Ci sono state altre donne importanti nella vita di Pasolini. Ma poche sono le lettere che restituiscono, per esempio, l’amicizia intensa e tempestosa con Elsa Morante che, si intuisce, fu una vera presenza. P.P.P. scrive ai genitori di preparare un’ottima cena e prega il padre, da buon padrone di casa, di telefonare ai Morante-Moravia, ancora sposati, per invitarli. Teme Elsa e le sue scenate. Nel ’55 le scrive preoccupato delle maldicenze di Sandro Penna che la riferisce infastidita dalla sua freddezza. È ansioso di chiarire: “Come puoi pensare che io fossi ‘freddo’ con te e con Moravia? Forse non è colpa tua, perché io nelle riunioni (fattelo spiegare da Bassani) sono sempre appartato confuso e smarrito…” Dieci anni dopo litigano per il mancato pagamento della collaborazione di Elsa al film “Il vangelo secondo Matteo”: “Cara Elsa, … le tue escandescenze sono meravigliose, ma qualche volta ce le ho anch’io. È tutto il giorno che ci penso, e, giunto alle due di notte, dopo aver lavorato come una bestia tutto il giorno, e sofferto come una bestia per quello che mi si riferiva di te, sono giunto alle conclusioni che ho il diritto di sentirmi offeso”. Tra i due corre una potente complicità poetica e, forse anche di più, un’attrazione-competizione. Elsa è attratta dagli omosessuali, si era innamorata di Visconti e poi del pittore Bill Morrow; molti ritengono che il protagonista del suo ultimo romanzo, “Aracoeli”, sia ispirato a Pasolini nel suo rapporto con la madre-bambina. Forse, proprio per questa passionalità, la rottura fu cruenta: a P.P.P. non piacque “La storia” e lo scrisse senza pietà, Morante prese le parti di Ninetto Davoli quando il giovane attore abbandonò Pier Paolo per sposarsi.

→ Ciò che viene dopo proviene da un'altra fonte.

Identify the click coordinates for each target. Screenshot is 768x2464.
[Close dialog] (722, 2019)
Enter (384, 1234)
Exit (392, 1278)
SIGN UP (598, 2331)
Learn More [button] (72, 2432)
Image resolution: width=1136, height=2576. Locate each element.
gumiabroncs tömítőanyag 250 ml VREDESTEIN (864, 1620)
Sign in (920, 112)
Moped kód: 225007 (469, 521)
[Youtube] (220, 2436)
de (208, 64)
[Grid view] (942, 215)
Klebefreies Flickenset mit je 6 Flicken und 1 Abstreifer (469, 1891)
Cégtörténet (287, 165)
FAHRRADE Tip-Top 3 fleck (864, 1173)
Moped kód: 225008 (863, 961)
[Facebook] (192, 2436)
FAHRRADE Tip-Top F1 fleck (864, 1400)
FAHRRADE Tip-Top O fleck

Seduce la lettera inviata nel 1969 a Maria Callas. Pasolini le scrive guidato da “un’agoscia leggera leggera, non più che un’ombra eppure invincibile”. Lavorano a “Medea”e in lei ha percepito “il sentimento di non essere stata del tutto padrona di te, del tuo corpo, della tua realtà; di essere stata ‘adoperata’ (e per di più con la fatale brutalità tecnica che il cinema implica) e quindi di aver perduto in parte la tua totale libertà. Questo sentimento lo proverai spesso, durante la nostra opera: e lo sentirò anch’io, con te. È terribile essere adoperati ma anche adoperare”.
Sa già che parla a una donna innamorata? Certamente sa che prima di tutto parla a una grande diva:”Tu sei come una pietra preziosa che viene violentemente frantumata in mille schegge per poter essere ricostruita di un materiale più duraturo di quello della vita”. La creazione è violenza.